(What this task involves) The records below are to be transcribed word for word.

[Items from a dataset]
**********
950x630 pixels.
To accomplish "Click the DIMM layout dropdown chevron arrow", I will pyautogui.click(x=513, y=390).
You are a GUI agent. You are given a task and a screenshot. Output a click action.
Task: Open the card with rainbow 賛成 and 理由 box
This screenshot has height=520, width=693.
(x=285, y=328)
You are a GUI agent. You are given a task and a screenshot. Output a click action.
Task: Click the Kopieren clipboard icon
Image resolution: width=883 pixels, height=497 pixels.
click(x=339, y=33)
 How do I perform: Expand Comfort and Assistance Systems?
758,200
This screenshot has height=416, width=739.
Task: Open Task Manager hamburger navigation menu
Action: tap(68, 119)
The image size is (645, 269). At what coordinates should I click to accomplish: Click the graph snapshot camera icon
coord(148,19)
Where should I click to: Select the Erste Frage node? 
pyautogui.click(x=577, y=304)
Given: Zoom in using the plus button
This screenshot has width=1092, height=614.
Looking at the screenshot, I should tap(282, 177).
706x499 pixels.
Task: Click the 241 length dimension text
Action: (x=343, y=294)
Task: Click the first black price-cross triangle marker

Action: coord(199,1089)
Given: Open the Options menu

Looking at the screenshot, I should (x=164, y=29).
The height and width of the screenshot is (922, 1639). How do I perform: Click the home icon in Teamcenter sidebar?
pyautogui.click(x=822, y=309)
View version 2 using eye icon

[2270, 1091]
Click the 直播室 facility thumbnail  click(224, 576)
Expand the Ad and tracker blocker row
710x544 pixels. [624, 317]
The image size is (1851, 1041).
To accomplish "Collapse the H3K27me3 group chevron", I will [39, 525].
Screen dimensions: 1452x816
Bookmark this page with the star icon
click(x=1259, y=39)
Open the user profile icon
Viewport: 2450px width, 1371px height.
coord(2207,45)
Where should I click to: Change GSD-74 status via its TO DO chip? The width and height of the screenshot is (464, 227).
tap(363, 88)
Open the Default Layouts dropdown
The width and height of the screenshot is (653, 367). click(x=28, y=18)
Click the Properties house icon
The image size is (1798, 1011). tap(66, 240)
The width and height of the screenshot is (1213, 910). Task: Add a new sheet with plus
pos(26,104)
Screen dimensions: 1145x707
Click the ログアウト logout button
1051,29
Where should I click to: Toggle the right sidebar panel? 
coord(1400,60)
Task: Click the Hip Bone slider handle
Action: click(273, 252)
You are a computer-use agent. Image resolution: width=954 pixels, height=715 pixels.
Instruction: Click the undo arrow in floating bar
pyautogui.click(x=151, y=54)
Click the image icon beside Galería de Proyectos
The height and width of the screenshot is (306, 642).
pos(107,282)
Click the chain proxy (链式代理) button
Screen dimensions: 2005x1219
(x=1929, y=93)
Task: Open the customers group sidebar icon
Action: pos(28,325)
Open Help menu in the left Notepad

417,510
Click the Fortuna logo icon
**********
(Problem solution)
950x630 pixels.
To accomplish "Click the DIMM layout dropdown chevron arrow", I will pyautogui.click(x=513, y=390).
You are a GUI agent. You are given a task and a screenshot. Output a click action.
Task: Open the card with rainbow 賛成 and 理由 box
This screenshot has height=520, width=693.
(x=285, y=328)
You are a GUI agent. You are given a task and a screenshot. Output a click action.
Task: Click the Kopieren clipboard icon
Image resolution: width=883 pixels, height=497 pixels.
click(x=339, y=33)
 How do I perform: Expand Comfort and Assistance Systems?
758,200
This screenshot has height=416, width=739.
Task: Open Task Manager hamburger navigation menu
Action: tap(68, 119)
The image size is (645, 269). At what coordinates should I click to accomplish: Click the graph snapshot camera icon
coord(148,19)
Where should I click to: Select the Erste Frage node? 
pyautogui.click(x=577, y=304)
Given: Zoom in using the plus button
This screenshot has width=1092, height=614.
Looking at the screenshot, I should tap(282, 177).
706x499 pixels.
Task: Click the 241 length dimension text
Action: (x=343, y=294)
Task: Click the first black price-cross triangle marker

Action: coord(199,1089)
Given: Open the Options menu

Looking at the screenshot, I should (x=164, y=29).
The height and width of the screenshot is (922, 1639). How do I perform: Click the home icon in Teamcenter sidebar?
pyautogui.click(x=822, y=309)
View version 2 using eye icon

[2270, 1091]
Click the 直播室 facility thumbnail  click(224, 576)
Expand the Ad and tracker blocker row
710x544 pixels. [624, 317]
The image size is (1851, 1041).
To accomplish "Collapse the H3K27me3 group chevron", I will [39, 525].
Screen dimensions: 1452x816
Bookmark this page with the star icon
click(x=1259, y=39)
Open the user profile icon
Viewport: 2450px width, 1371px height.
coord(2207,45)
Where should I click to: Change GSD-74 status via its TO DO chip? The width and height of the screenshot is (464, 227).
tap(363, 88)
Open the Default Layouts dropdown
The width and height of the screenshot is (653, 367). click(x=28, y=18)
Click the Properties house icon
The image size is (1798, 1011). tap(66, 240)
The width and height of the screenshot is (1213, 910). Task: Add a new sheet with plus
pos(26,104)
Screen dimensions: 1145x707
Click the ログアウト logout button
1051,29
Where should I click to: Toggle the right sidebar panel? 
coord(1400,60)
Task: Click the Hip Bone slider handle
Action: click(273, 252)
You are a computer-use agent. Image resolution: width=954 pixels, height=715 pixels.
Instruction: Click the undo arrow in floating bar
pyautogui.click(x=151, y=54)
Click the image icon beside Galería de Proyectos
The height and width of the screenshot is (306, 642).
pos(107,282)
Click the chain proxy (链式代理) button
Screen dimensions: 2005x1219
(x=1929, y=93)
Task: Open the customers group sidebar icon
Action: pos(28,325)
Open Help menu in the left Notepad

417,510
Click the Fortuna logo icon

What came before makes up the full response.